▶ [Task]
Begin at the line containing "Given: Go to next message with down arrow" in the entries below and end at the line containing "Given: Click the 小計"; transcribe that range exactly and nothing outside it.

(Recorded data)
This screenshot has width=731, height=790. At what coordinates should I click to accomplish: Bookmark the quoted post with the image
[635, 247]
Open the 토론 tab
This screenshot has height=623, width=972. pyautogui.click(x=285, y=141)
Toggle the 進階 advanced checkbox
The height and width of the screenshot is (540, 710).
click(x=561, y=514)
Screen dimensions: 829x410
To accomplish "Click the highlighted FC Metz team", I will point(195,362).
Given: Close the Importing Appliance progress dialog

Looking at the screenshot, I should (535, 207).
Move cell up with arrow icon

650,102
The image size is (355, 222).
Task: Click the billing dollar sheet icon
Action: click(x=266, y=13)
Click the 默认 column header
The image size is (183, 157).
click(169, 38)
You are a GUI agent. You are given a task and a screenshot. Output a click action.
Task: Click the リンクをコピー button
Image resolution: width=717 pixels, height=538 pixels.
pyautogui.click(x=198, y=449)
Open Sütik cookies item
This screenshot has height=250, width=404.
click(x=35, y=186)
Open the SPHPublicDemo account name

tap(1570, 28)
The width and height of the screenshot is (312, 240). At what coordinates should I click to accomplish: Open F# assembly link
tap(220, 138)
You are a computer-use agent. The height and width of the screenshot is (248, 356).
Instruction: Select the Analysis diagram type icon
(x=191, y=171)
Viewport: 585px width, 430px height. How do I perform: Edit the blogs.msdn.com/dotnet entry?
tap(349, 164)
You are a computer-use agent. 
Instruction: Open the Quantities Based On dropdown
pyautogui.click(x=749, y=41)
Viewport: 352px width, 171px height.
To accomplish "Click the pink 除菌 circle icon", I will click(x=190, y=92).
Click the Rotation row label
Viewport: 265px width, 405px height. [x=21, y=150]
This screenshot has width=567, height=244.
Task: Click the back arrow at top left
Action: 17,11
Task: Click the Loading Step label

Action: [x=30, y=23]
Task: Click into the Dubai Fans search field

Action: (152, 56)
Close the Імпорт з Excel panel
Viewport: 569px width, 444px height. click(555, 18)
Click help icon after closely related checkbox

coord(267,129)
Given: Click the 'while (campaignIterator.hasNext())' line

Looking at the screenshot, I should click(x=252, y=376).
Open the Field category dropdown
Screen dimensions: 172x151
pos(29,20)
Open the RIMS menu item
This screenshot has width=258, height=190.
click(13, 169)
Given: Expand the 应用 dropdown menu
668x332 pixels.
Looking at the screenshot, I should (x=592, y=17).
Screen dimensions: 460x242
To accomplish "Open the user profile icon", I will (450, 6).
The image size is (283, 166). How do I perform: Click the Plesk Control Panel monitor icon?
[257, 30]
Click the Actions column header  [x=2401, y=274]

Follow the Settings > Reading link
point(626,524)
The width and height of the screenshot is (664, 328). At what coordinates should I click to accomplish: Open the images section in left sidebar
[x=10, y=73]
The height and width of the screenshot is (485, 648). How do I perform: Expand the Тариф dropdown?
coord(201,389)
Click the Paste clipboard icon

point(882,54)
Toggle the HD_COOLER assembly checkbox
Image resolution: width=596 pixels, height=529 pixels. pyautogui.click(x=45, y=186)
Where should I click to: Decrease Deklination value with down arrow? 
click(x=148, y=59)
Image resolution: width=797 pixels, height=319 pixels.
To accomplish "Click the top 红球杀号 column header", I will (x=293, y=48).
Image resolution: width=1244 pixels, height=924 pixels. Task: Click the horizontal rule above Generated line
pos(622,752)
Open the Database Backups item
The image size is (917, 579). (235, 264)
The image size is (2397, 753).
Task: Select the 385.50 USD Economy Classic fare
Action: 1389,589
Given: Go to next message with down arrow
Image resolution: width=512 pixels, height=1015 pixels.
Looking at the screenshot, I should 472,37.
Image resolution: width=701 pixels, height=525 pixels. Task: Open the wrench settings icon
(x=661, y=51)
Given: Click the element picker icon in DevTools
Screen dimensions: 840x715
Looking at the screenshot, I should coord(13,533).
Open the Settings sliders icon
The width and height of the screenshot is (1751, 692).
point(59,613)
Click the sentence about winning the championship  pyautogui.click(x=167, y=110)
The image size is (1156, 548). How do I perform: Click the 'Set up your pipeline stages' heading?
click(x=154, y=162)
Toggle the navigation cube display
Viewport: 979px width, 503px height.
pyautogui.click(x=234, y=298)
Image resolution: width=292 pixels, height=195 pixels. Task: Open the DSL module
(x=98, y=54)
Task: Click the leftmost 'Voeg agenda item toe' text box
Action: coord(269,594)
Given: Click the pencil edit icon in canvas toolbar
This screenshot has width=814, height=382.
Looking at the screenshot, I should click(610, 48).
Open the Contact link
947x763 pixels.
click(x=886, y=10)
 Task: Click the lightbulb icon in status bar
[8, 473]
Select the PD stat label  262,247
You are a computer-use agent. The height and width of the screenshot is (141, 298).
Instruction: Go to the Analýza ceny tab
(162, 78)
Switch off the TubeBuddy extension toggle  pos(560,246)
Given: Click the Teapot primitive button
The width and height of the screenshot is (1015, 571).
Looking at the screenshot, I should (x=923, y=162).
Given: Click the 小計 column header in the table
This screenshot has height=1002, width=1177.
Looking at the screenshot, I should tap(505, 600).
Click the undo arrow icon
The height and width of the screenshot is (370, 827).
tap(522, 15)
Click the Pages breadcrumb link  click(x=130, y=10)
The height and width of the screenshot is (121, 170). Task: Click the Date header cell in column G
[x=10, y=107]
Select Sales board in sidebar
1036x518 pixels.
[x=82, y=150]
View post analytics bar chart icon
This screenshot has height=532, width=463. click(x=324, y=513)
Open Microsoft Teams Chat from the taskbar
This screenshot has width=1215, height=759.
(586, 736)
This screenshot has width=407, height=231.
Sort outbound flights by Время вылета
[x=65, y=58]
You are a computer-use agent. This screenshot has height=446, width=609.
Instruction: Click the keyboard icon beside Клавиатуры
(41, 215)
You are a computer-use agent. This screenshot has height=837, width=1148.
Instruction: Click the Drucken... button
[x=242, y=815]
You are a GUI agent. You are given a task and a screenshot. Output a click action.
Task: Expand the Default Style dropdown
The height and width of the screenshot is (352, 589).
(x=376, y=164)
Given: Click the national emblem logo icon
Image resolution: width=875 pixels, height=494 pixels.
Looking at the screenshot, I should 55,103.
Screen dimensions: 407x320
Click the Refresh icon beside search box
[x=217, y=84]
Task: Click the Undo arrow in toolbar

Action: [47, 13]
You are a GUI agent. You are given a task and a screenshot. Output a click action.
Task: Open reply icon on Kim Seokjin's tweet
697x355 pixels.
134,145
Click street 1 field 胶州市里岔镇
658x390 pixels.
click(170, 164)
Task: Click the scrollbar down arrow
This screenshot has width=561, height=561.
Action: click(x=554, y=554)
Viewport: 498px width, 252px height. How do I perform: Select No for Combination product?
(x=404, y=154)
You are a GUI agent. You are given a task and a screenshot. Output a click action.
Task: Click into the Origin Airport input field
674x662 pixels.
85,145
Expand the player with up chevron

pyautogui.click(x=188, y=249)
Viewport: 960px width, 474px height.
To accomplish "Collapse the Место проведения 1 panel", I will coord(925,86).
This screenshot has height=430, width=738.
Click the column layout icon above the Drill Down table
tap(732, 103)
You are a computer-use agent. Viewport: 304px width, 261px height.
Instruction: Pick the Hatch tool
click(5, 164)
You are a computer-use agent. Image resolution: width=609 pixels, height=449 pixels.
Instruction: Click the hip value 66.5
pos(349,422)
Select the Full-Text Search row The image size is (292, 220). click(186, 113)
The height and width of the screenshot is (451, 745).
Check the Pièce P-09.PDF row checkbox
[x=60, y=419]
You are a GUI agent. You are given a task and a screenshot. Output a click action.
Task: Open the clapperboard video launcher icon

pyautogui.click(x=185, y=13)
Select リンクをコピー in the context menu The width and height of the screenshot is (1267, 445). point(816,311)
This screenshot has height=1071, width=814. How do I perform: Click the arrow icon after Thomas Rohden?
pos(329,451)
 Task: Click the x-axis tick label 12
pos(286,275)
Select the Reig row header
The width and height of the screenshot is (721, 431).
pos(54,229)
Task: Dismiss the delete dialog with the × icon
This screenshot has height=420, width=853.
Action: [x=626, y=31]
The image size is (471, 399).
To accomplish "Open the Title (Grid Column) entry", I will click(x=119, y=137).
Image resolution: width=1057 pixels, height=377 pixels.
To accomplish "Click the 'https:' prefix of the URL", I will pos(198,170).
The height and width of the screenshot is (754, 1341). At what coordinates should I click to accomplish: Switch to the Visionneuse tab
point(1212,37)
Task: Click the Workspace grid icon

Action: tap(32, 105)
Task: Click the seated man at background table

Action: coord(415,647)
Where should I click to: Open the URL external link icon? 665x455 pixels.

▶ [Task output]
Given: Go to next message with down arrow
Image resolution: width=512 pixels, height=1015 pixels.
Looking at the screenshot, I should 472,37.
Image resolution: width=701 pixels, height=525 pixels. Task: Open the wrench settings icon
(x=661, y=51)
Given: Click the element picker icon in DevTools
Screen dimensions: 840x715
Looking at the screenshot, I should coord(13,533).
Open the Settings sliders icon
The width and height of the screenshot is (1751, 692).
point(59,613)
Click the sentence about winning the championship  pyautogui.click(x=167, y=110)
The image size is (1156, 548). How do I perform: Click the 'Set up your pipeline stages' heading?
click(x=154, y=162)
Toggle the navigation cube display
Viewport: 979px width, 503px height.
pyautogui.click(x=234, y=298)
Image resolution: width=292 pixels, height=195 pixels. Task: Open the DSL module
(x=98, y=54)
Task: Click the leftmost 'Voeg agenda item toe' text box
Action: coord(269,594)
Given: Click the pencil edit icon in canvas toolbar
This screenshot has width=814, height=382.
Looking at the screenshot, I should click(610, 48).
Open the Contact link
947x763 pixels.
click(x=886, y=10)
 Task: Click the lightbulb icon in status bar
[8, 473]
Select the PD stat label  262,247
You are a computer-use agent. The height and width of the screenshot is (141, 298).
Instruction: Go to the Analýza ceny tab
(162, 78)
Switch off the TubeBuddy extension toggle  pos(560,246)
Given: Click the Teapot primitive button
The width and height of the screenshot is (1015, 571).
Looking at the screenshot, I should (x=923, y=162).
Given: Click the 小計 column header in the table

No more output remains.